We won't set any timers if we fail to send that single sk->sk_send_head
write queue packet, and we have no pending frames waiting to be ACK'd,
so nothing will wake us up to retry the transmit.
> > and size appropriately. I think the tcp_snd_test() simplifications
> > made by my TSO Reloaded patch would help a lot here. The send test is
> > logically now split to it's two tests 1) whether to send anything at
> > all, and 2) once #1 passes, how many such packets.
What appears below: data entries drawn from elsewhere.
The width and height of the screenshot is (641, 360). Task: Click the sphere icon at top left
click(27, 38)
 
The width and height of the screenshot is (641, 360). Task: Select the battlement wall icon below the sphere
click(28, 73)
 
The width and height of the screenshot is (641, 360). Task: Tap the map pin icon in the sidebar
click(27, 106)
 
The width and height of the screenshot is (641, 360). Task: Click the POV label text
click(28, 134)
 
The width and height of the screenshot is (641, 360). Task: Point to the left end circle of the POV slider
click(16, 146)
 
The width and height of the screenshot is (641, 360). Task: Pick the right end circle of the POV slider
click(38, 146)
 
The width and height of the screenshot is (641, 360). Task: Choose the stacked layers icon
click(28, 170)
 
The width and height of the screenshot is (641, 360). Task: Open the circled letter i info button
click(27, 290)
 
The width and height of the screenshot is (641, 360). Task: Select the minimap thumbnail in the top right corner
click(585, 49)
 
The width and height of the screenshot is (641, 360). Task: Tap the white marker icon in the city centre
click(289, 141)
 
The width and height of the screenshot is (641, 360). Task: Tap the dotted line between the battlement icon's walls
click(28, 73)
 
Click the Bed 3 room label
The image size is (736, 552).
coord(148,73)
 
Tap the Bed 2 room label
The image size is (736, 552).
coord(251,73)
> That was another one of my comments to your patch :) I was going to
> suggest that we move the cwnd/in_flight loop from tcp_snd_test to
One elegant part of the tcp_snd_test() in the TCP Reloaded patch is
that tcp_write_queue() calls it exactly once.
That loop in there is bogus and unnecessary. In the changelog for
the TCP Reloaded patch I mention that this can be simplified into:
new_packets = skb_queue_len(&sk->sk_write_queue) - in_flight;
cwnd -= in_flight;
return min(new_packets, cwnd);
It is a BUG() for this calculation to be larger than the number of
packets from sk->sk_send_head to the end of the write queue (which is
the invariant we must guarentee for our caller). We could even check
for this while debugging the implementation early on.
> > This would be a sort of super-TSO that would do less segmenting work
> > than even a "perfect" TSO segmenter would.
> > I'm still not sure which approach is best, just throwing around some
> > ideas.
> On paper your new super-TSO approach sounds the best. However, I
> suppose we won't know for sure until we try :)
Yeah, TCP Reloaded sounded really nice on paper too :-)
To handle these super-TSO frames properly, we would need to add
sk->sk_send_offset to go along with sk->sk_send_head. So then
update_send_head() would advance sk->sk_send_offset, and if that
completely consumed sk->sk_send_head then the pointer would be
Tests of sk->sk_send_head would need to be fixed up similarly.